Exercise objective: Where a line below holds the string "plus", count it; then give the total without any other words.

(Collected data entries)
=== Begin Enclosure ===
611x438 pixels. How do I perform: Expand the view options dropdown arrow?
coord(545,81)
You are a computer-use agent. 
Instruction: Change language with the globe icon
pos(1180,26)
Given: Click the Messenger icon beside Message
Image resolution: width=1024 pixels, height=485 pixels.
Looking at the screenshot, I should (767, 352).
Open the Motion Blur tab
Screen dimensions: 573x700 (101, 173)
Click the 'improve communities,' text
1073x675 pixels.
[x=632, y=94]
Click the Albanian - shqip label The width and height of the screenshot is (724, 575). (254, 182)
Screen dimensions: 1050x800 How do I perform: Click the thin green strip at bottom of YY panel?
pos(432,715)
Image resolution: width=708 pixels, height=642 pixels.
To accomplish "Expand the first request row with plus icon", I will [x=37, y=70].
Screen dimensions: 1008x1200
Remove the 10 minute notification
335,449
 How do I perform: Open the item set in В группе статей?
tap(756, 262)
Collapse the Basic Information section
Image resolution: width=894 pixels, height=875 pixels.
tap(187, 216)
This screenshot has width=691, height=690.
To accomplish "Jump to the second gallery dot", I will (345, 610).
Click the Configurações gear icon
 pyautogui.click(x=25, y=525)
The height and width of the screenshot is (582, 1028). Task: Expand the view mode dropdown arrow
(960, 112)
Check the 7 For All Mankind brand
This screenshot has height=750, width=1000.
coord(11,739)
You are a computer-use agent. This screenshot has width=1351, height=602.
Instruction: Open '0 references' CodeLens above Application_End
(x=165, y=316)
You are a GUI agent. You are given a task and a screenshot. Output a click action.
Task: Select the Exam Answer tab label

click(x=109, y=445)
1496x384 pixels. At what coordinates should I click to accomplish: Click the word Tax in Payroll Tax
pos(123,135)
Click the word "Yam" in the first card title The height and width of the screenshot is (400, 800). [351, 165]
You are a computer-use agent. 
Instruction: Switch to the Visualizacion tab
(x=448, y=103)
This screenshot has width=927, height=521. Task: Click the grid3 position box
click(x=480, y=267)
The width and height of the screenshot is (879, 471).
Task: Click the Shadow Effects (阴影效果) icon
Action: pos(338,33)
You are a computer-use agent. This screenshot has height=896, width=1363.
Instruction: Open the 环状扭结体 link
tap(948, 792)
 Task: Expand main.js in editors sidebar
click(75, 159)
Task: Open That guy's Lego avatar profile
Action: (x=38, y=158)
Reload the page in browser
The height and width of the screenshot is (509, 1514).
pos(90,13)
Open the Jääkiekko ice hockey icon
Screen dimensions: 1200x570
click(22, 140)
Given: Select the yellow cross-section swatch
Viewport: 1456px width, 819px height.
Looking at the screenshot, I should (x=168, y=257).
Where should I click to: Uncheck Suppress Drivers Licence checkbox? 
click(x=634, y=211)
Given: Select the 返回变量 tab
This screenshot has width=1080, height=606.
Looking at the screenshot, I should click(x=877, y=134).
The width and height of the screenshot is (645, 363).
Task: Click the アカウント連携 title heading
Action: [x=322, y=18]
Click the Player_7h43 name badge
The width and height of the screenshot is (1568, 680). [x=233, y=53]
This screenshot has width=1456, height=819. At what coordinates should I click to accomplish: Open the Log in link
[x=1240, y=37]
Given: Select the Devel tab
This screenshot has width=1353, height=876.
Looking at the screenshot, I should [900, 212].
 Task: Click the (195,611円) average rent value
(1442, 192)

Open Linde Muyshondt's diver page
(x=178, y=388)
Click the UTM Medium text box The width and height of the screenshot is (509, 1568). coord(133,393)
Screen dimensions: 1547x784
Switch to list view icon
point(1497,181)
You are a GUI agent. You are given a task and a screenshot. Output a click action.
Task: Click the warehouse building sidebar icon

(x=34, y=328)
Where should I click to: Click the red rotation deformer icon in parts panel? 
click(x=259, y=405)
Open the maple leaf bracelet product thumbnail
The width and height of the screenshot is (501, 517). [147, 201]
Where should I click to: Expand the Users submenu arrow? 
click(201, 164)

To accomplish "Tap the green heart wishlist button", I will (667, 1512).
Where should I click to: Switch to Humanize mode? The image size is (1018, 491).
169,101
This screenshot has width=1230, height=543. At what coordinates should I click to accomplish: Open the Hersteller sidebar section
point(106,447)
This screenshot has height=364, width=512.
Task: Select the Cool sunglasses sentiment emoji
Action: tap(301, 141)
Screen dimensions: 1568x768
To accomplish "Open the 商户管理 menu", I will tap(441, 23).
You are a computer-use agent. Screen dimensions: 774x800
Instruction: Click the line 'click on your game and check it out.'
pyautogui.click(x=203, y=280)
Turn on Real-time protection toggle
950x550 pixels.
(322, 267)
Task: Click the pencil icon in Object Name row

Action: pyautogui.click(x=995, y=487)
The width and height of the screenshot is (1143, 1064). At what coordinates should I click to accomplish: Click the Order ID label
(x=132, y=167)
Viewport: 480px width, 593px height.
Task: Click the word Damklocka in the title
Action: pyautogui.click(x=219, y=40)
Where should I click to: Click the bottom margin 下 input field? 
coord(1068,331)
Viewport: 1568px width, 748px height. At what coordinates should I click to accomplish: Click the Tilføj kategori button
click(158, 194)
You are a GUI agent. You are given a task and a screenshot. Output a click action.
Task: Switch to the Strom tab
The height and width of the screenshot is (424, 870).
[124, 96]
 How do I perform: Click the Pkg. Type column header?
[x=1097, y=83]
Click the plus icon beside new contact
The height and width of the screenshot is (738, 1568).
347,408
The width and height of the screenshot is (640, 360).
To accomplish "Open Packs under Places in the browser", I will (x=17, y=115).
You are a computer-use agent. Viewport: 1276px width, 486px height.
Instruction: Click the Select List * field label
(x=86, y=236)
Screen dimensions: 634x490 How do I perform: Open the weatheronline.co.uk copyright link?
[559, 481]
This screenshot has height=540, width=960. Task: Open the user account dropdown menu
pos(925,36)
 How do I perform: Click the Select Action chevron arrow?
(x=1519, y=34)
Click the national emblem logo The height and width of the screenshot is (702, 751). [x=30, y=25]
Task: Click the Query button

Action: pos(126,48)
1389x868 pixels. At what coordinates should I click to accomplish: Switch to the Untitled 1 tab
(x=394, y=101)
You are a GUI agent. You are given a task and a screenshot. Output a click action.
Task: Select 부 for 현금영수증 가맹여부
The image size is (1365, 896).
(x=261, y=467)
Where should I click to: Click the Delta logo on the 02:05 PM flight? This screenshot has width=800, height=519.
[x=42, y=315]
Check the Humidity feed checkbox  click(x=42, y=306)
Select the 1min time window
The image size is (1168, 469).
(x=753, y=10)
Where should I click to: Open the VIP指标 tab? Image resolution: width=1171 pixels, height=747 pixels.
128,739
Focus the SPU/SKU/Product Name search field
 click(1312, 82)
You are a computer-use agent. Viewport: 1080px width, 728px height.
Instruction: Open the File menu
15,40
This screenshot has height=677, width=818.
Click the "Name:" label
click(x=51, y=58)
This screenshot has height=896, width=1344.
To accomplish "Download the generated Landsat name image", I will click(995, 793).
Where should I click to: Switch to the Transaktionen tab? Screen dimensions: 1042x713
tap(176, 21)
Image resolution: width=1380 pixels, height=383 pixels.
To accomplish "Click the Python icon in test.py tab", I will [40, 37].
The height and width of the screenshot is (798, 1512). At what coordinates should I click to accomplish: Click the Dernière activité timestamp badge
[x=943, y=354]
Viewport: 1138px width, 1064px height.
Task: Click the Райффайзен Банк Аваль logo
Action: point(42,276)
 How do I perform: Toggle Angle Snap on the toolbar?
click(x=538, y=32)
=== End Enclosure ===
Output for this task: 2